«C’est la frustration des jeunes qui a défait les régimes autoritaires et cette frustration peut aussi mettre à mal des régimes plus légitimes», a averti Angel Gurria, secrétaire général de l’Ocde, au cours d’une rencontre à Tunis.
Par Myriam Amri
C’est dans les imposants bâtiments du ministère des Droits de l’homme et de la Justice transitionnelle que s’est tenu, le 16 juillet, une conférence régionale sur le thème de l’emploi des jeunes.
Ce colloque a été organisé conjointement par le centre de développement de l’Organisation de coopération et de développement économique (Ocde) et la Banque africaine de développement (Bad) à l’occasion de la publication de l’édition 2012 des Perspectives économiques en Afrique (Pea), rapport sur les évolutions sociaux-économiques du continent africain et qui a permis de confronter l’enjeu de l’emploi des jeunes en Afrique du Nord avec les perspectives macro-économiques du continent africain.

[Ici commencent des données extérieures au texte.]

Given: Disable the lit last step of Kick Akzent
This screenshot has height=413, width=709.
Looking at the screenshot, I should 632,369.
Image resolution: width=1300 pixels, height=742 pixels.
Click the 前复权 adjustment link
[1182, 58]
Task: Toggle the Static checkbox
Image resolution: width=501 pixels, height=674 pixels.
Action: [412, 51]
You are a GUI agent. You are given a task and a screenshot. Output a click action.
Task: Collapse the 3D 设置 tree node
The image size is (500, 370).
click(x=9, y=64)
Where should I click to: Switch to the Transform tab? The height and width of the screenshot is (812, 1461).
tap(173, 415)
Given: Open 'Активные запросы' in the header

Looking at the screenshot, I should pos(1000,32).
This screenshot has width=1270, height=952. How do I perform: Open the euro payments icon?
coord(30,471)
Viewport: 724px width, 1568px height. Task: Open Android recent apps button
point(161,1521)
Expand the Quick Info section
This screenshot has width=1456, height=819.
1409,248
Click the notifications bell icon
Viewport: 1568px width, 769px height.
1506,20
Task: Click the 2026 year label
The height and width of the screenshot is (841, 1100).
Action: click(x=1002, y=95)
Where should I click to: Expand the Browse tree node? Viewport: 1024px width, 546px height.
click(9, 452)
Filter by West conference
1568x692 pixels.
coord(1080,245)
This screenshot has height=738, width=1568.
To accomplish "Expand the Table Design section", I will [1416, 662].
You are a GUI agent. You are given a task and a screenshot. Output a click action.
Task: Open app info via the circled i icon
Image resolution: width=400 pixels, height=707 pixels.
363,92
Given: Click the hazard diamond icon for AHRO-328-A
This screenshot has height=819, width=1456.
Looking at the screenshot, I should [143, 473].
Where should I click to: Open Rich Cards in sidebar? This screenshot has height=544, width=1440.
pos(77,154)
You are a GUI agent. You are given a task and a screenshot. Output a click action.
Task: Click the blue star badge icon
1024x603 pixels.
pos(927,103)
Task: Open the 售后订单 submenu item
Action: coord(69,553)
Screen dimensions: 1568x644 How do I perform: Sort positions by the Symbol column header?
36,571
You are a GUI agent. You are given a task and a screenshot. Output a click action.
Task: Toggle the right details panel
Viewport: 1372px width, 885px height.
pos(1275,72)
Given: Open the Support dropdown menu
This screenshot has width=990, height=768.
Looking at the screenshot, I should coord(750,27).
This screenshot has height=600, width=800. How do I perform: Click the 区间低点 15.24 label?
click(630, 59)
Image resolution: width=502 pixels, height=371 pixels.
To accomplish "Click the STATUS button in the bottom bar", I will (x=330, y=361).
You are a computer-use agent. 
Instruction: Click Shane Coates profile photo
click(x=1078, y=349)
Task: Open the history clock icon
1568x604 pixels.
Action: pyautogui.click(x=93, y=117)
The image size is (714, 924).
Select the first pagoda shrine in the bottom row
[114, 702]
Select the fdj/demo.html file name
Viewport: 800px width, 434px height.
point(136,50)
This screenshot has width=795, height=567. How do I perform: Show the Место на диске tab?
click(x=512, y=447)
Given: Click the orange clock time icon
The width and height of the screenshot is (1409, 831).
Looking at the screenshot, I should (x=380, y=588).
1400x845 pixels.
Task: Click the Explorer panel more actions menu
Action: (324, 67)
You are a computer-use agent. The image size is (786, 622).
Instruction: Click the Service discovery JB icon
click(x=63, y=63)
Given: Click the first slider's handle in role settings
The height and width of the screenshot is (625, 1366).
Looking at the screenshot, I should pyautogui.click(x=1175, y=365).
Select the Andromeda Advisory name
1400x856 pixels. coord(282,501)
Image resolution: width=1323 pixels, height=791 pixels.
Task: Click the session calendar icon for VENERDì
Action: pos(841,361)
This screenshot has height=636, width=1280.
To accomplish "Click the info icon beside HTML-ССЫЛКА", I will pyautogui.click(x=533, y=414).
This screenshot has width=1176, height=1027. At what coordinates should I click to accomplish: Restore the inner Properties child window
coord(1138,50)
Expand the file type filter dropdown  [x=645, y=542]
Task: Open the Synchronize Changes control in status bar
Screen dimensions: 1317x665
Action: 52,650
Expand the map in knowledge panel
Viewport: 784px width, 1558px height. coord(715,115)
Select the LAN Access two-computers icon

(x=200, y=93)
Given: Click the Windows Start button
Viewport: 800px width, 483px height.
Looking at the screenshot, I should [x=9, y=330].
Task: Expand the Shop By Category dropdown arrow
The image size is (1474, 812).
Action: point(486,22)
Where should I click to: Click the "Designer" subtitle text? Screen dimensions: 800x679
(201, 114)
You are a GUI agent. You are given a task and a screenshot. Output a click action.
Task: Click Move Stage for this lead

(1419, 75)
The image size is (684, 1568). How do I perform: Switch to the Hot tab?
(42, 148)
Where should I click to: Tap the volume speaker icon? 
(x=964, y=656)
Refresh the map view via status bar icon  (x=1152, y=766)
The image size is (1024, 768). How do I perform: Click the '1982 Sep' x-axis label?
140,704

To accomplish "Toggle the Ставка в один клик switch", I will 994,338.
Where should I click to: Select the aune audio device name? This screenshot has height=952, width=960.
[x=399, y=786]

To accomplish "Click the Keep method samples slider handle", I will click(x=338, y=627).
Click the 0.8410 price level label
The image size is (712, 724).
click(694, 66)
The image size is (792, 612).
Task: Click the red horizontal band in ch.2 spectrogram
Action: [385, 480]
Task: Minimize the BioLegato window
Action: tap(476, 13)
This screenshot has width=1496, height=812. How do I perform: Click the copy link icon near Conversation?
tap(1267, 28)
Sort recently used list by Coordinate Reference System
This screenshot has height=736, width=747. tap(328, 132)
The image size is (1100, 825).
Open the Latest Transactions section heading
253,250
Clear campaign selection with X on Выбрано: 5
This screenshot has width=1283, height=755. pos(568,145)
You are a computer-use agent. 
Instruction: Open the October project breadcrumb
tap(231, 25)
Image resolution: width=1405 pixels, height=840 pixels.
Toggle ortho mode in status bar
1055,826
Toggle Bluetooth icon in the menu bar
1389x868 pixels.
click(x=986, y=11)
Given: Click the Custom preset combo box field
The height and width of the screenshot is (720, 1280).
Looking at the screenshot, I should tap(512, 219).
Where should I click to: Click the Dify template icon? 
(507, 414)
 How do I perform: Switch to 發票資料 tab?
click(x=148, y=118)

La conférence a été inaugurée par le ministre de l’Emploi et de la Formation professionnelle Abdelwaheb Maâtar, qui a évoqué la mise en place d’une stratégie nationale pour l’emploi dont les grands points seront révélés le 17 décembre prochain. Le ministre a appelé à la mise en place d’un plan structurel de développement et rappelé que les solutions à court-terme, de «tranquillisants» ne peuvent plus fonctionner.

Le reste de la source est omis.